ABOUT THIS TASK >>
Print what the records say exactly, and omit the pictures.

EXTRACTED MATERIAL >>
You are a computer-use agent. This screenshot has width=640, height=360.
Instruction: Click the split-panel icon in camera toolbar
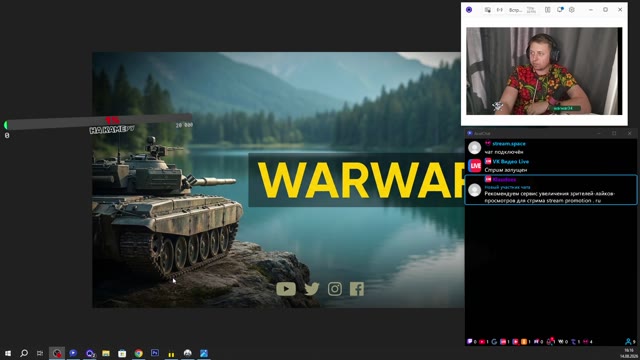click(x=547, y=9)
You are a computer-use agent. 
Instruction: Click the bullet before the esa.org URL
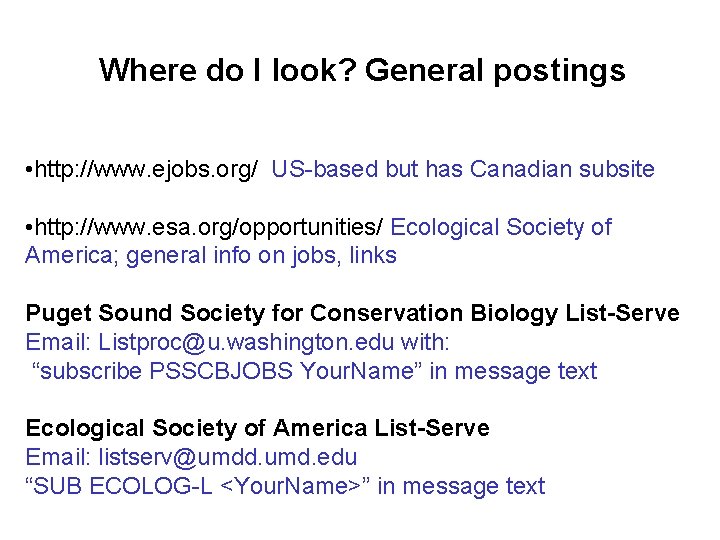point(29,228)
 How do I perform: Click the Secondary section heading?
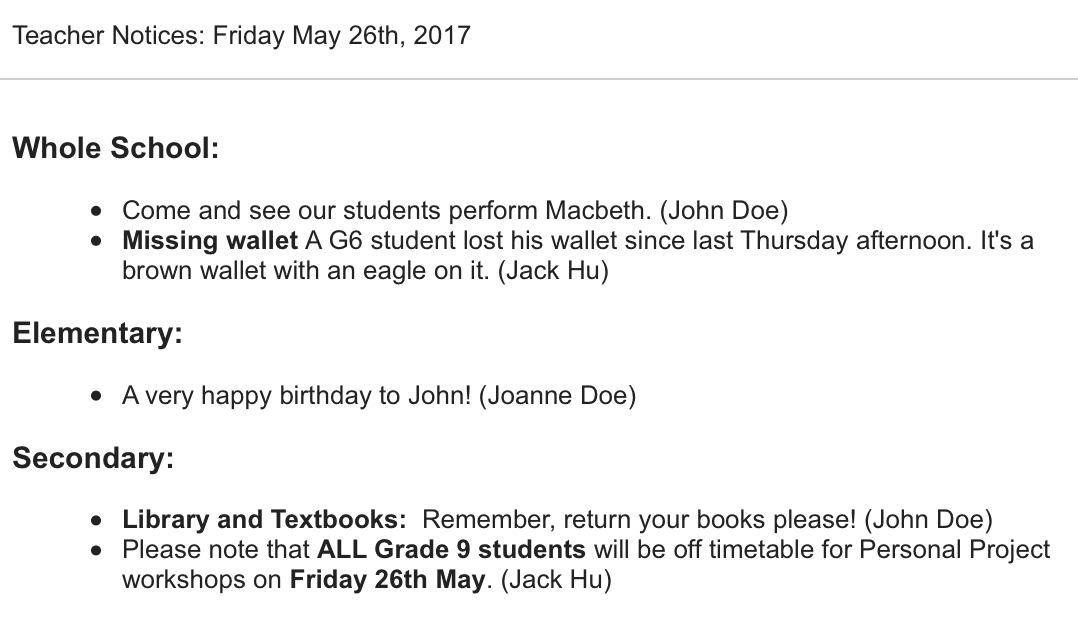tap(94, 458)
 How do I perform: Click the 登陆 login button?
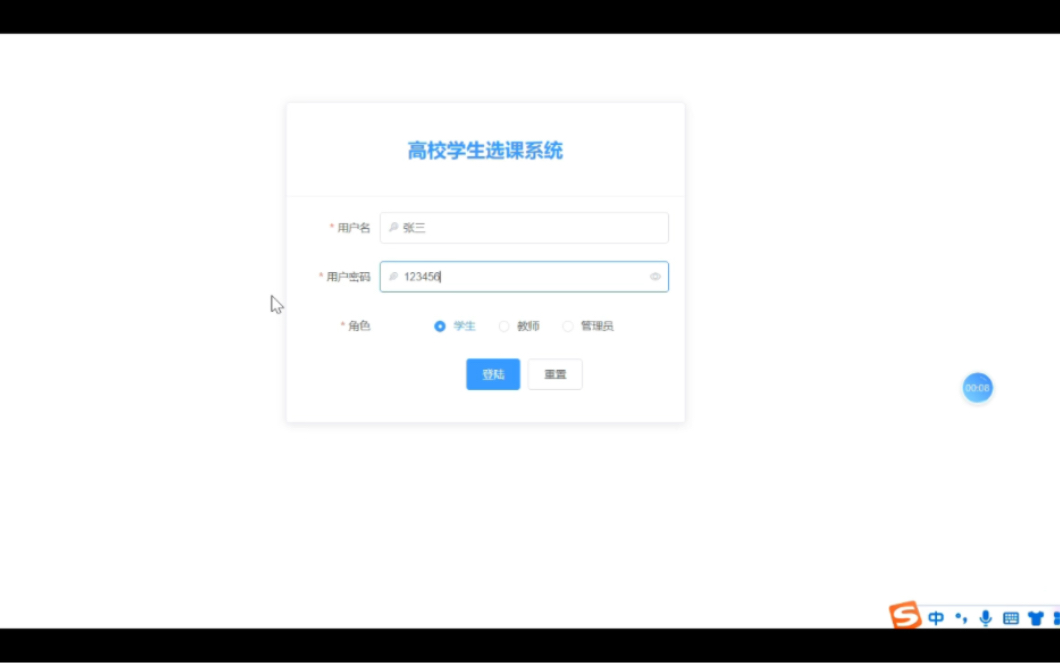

REPLY >>
You are a computer-use agent. This screenshot has width=640, height=360.
Instruction: Click the split-panel icon in camera toolbar
click(x=547, y=9)
You are a computer-use agent. 
Instruction: Click the bullet before the esa.org URL
point(29,228)
 How do I perform: Click the Secondary section heading?
tap(94, 458)
 How do I perform: Click the 登陆 login button?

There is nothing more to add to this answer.